Whether Cyprus will set up a land-based liquefaction plant, or sell natural gas liquefied on floating platforms, or in a compressed form, or to resort to laying pipelines to Greece or Egypt, will ultimately depend on the gas quantities that hydrocarbon companies will discover, he said.
Lakkotrypis said on Wednesday that the third round attracted bids from U.S. energy giant ExxonMobil, which filed a bid together with Qatar Petroleum for Block 10 in Cyprus’ exclusive economic zone, and from a consortium of Italy’s ENI and France’s Total, which also applied for block 10 and block 6. In addition, a consortium of Capricorn, a subsidiary of Scotland’s energy company Cairn, with Israel’s energy companies Delek and Avner, applied for block 8, for which ENI also applied.
Total already has the licence to explore and exploit hydrocarbons in block 11 while ENI has, together with its partner KoGas, the South Korean energy company, the licence for blocks 2, 3 and 9. ENI-KoGas is expected to present the government its exploration plan for the awarded blocks after receiving an extension of the deadline until February 2018. Total, which last year relinquished block 10, is preparing to drill in block 11, the minister said. ENI announced in September the discovery of Zohr, a reserve in Egypt’s exclusive economic zone, adjacent to Cyprus’ block 10, containing 30 trillion cubic feet of natural gas.
“We know exactly what kind of quantities are required to justify these projects,” Lakkotrypis said adding that following Egypt’s recent mammoth discovery, Cyprus decided to launch a third round by offering three blocks around the subsea Eratosthenes mountain to increase the chances of new findings.
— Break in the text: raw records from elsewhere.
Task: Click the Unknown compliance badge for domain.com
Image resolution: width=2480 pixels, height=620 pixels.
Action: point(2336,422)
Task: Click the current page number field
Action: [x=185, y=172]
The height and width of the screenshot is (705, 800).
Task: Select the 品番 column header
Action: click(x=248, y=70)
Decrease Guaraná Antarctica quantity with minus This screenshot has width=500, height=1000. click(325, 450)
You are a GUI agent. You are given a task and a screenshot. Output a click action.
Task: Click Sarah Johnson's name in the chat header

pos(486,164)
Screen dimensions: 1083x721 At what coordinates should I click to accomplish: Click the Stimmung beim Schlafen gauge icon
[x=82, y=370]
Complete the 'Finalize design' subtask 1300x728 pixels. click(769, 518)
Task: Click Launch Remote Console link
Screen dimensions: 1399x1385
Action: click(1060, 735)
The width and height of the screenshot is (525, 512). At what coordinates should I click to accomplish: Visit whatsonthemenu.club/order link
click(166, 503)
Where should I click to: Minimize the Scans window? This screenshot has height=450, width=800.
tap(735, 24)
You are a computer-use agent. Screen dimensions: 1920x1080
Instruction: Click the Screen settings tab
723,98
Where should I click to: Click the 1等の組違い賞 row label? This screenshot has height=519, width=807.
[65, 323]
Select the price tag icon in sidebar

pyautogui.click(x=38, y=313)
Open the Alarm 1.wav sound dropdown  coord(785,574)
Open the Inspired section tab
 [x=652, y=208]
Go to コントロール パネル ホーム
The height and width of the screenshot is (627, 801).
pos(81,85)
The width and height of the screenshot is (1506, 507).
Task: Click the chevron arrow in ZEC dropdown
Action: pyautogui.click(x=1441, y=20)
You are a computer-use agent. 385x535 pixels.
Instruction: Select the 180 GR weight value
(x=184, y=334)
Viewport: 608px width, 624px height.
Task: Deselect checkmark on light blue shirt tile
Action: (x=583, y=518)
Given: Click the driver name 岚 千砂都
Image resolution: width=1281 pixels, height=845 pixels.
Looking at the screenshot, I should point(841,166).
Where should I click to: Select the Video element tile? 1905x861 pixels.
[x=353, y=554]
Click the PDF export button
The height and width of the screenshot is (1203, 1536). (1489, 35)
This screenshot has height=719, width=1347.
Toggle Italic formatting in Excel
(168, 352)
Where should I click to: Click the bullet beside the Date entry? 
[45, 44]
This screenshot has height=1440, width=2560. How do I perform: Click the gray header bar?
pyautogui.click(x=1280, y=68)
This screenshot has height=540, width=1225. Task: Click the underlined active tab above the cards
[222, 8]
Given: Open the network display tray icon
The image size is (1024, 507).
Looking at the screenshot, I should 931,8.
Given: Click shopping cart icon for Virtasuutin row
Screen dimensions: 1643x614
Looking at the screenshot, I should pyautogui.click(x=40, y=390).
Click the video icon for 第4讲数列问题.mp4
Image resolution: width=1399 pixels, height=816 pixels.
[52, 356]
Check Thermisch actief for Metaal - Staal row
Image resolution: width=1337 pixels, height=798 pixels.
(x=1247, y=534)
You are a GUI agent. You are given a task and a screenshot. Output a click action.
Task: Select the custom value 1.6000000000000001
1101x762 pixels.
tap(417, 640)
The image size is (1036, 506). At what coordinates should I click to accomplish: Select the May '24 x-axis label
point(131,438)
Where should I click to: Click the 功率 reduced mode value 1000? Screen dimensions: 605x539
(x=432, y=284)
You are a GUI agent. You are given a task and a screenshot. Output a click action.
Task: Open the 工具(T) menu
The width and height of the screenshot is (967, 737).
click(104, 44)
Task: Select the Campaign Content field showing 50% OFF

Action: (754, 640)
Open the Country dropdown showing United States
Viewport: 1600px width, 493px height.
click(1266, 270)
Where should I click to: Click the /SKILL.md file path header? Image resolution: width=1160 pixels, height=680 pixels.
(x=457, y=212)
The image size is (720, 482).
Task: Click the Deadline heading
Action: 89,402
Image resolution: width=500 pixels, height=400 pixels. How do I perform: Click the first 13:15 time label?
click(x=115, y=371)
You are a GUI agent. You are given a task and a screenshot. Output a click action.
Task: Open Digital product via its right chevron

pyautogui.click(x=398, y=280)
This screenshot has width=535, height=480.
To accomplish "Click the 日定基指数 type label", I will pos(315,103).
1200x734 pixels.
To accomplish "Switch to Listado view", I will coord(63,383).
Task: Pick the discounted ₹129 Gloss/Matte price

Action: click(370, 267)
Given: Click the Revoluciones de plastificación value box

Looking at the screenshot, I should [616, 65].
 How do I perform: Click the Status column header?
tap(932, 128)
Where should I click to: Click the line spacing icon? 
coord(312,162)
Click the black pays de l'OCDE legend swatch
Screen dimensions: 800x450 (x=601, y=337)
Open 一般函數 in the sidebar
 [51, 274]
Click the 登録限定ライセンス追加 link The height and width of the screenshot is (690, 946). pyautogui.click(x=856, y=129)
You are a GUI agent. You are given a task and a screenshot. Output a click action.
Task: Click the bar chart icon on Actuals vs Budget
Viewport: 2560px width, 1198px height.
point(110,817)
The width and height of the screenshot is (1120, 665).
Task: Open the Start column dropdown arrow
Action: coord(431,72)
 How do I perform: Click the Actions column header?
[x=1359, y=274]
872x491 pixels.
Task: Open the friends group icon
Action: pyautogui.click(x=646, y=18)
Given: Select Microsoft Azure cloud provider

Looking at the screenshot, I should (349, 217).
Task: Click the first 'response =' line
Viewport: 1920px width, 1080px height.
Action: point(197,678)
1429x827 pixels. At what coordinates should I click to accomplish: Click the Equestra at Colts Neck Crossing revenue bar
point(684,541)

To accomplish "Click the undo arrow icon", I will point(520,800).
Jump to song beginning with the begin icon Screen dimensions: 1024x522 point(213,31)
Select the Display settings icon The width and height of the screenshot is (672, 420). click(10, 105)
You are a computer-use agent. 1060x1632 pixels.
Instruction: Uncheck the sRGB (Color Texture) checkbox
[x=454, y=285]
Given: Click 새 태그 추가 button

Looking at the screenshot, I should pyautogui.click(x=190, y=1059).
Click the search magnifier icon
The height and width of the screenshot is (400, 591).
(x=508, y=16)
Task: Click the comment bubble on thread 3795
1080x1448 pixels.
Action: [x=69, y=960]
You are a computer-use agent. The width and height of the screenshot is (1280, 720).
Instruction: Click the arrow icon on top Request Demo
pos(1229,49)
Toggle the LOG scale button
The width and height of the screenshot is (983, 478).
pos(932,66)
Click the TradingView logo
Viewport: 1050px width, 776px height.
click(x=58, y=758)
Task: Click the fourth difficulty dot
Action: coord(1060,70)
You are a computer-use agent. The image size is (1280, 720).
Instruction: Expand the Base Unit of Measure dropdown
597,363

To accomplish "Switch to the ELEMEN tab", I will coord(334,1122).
The minister added that Egypt is for the time being the “most advantageous” option regarding the development of Aphrodite, Cyprus’ so only gas finding to date, containing 4.5 trillion cubic of feet natural gas.
Egypt, with which Cyprus is in talks about selling Cypriot gas, “is de facto the only realistic option which is also (financially) marginal judging from talks we have with potential buyers,” the minister said. “The sales agreement is still pending but this is not that easy given the global oil and natural gas price situation”.
Production in Aphrodite, owned by the U.S. Noble Energy Inc., British Gas, a subsidiary of Royal-Dutch Shell, and Delek, is not expected to commence before 2020.
The Cypriot Energy Minister said that financial and political considerations relating to low energy prices and the outstanding Cyprus problem discouraged companies from bidding in the third round.
Some energy companies decided against bidding “mainly because they have large investment projects in Turkey,” he said. “This is the reality”.
Regarding Israel’s interest in exploring the possibility of laying a pipeline linking its gas findings to Turkey, which last month normalised its relations with both Israel and its largest energy provider, Russia, Lakkotrypis said that Cyprus cannot veto such a project. “The Law of the Sea is clear,” he said.
He added that according to the Law of the Sea, while “a country cannot veto such a project, it is clearly stated that a state has to give its consent about the route of the pipeline”.
Therefore, “states involved, in this case Israel, Cyprus and Turkey, will have to come to an arrangement about the environmental issues,” he continued. “Will Turkey ever come to talk to the Republic (of Cyprus) in theabsence of a settlement of the Cyprus problem?”